## Page text
## A viewpoint on Katai’s orthogonality criterion

The Liouville function, defined as the completely multiplicative function ${\lambda}$ which sends every prime ${p}$ to ${-1}$, encodes several important properties of the primes. For instance, the statement that

$\displaystyle \frac1N\sum_{n=1}^N\lambda(n)=o(1)$

is equivalent to the prime number theorem, while the improved (and essentially best possible) rate of convergence

$\displaystyle \frac1N\sum_{n=1}^N\lambda(n)=O_\epsilon\left(\frac1{N^{1/2-\epsilon}}\right)$

for every positive ${\epsilon}$ is equivalent to the Riemann hypothesis.

Of particular interest are statements involving correlations (or lack thereof) between ${\lambda}$ and certain “structured” functions. In this direction, Green and Tao established “orthogonality” of ${\lambda}$ with any nilsequence. More precisely, they showed that for any nilpotent Lie group ${G}$, any discrete subgroup ${\Gamma}$ for which ${X:=G/\Gamma}$ is compact, any Lipschitz function ${F:X\rightarrow{\mathbb C}}$, any ${A>0}$ and any ${b\in G}$,

$\displaystyle \frac1N\sum_{n=1}^N\lambda(n)F(b^n\Gamma)=O_A\left(\frac1{\log^AN}\right),$

which was an important ingredient in their proof of the “finite complexity” version of the Dickson/Hardy-Littlewood prime tuple conjecture. Perhaps inspired by this result, Sarnak then conjectured that in fact the Liouville function (actually, the closely related Möbius function) is orthogonal to every deterministic sequence:

Conjecture 1 (Sarnak conjecture for the Liouville function) Let ${X}$ be a compact metric space and let ${T:X\rightarrow X}$ be a homeomorphism. If the topological dynamical system ${(X,T)}$ has ${0}$ topological entropy, then for every continuous ${F\in C(X)}$ and every ${x\in X}$,

$\displaystyle \frac1N\sum_{n=1}^N\lambda(n)F(T^nx)=o(1).$

Sarnak’s conjecture is still open, despite some remarkable progress (see the recent survey of Ferenczi, Kułaga-Przymus and Lemańczyk for information on the progress made so far).

## Supplied records
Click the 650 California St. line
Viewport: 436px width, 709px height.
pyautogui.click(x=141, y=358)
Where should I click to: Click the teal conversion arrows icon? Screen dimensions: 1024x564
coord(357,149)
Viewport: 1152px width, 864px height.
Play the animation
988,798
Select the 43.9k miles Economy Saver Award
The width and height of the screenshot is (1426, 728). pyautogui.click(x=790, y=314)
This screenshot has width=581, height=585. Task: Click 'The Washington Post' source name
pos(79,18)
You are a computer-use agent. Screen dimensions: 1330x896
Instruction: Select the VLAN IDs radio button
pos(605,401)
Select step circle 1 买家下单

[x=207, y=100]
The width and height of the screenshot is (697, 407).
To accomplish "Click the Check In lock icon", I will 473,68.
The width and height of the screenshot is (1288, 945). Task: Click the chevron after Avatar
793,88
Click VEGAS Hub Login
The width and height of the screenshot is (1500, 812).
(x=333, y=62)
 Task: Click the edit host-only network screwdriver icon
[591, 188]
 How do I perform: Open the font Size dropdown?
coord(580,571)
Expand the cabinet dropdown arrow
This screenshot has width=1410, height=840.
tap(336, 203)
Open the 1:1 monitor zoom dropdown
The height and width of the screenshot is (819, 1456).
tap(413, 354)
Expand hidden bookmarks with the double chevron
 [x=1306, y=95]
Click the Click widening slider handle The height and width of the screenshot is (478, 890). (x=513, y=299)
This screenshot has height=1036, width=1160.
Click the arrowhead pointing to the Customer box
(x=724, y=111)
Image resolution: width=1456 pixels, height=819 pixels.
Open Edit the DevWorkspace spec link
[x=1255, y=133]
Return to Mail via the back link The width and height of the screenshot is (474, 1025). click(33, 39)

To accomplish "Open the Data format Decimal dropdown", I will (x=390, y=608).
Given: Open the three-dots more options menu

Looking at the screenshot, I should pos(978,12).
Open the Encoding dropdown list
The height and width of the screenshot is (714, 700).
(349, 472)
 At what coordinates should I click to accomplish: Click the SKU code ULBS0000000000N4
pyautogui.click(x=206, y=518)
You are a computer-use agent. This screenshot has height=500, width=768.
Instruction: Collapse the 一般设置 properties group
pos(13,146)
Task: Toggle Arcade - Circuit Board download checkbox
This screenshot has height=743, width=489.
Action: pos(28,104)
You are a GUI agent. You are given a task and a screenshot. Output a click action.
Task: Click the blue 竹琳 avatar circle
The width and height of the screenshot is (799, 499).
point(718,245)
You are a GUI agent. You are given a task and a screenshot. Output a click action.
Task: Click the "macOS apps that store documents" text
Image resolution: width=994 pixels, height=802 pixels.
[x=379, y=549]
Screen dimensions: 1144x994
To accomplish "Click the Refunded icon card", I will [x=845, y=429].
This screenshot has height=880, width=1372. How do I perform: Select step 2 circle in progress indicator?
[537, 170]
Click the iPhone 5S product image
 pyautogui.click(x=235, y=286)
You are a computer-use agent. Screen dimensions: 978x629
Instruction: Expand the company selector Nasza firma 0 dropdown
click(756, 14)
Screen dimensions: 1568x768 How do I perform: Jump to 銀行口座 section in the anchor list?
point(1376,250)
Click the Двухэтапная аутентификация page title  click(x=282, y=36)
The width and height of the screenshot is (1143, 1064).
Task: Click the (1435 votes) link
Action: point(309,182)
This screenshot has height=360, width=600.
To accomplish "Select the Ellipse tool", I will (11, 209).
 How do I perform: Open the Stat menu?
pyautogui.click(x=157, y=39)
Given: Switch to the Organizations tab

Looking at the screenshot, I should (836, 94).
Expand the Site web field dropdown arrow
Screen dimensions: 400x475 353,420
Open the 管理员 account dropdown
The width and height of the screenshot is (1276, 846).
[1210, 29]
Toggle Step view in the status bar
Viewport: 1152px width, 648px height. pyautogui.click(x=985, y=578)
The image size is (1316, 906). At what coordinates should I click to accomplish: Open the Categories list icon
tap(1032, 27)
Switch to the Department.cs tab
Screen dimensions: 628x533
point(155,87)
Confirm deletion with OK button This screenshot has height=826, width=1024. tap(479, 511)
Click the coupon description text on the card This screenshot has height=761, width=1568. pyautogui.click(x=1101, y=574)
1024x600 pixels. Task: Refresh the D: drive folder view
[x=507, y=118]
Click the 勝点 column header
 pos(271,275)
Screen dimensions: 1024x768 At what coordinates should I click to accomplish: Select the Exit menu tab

## Tasks to complete
(1) Reproduce the part of the Liouville function passage between "Sarnak’s conjecture is" and "made so far).", inclusive.
(2) Answer these questions from the Liouville function passage:
(a) To what value does the Liouville function send every prime?
(b) The Green–Tao orthogonality result was an important ingredient in their proof of which version of which conjecture?
(c) Who wrote the recent survey on progress toward Sarnak's conjecture?
(3) The Liouville function passage states Green and Tao's orthogonality result for "any" of several objects. List each of those objects.
The records are separate material, unconnected to the Liouville function passage.

## Answers below
(1)
Sarnak’s conjecture is still open, despite some remarkable progress (see the recent survey of Ferenczi, Kułaga-Przymus and Lemańczyk for information on the progress made so far).

(2)
(a) It sends every prime to −1.
(b) The "finite complexity" version of the Dickson/Hardy-Littlewood prime tuple conjecture.
(c) Ferenczi, Kułaga-Przymus and Lemańczyk.

(3)
- A nilpotent Lie group G
- A discrete subgroup Γ for which X := G/Γ is compact
- A Lipschitz function F: X → ℂ
- A > 0
- b ∈ G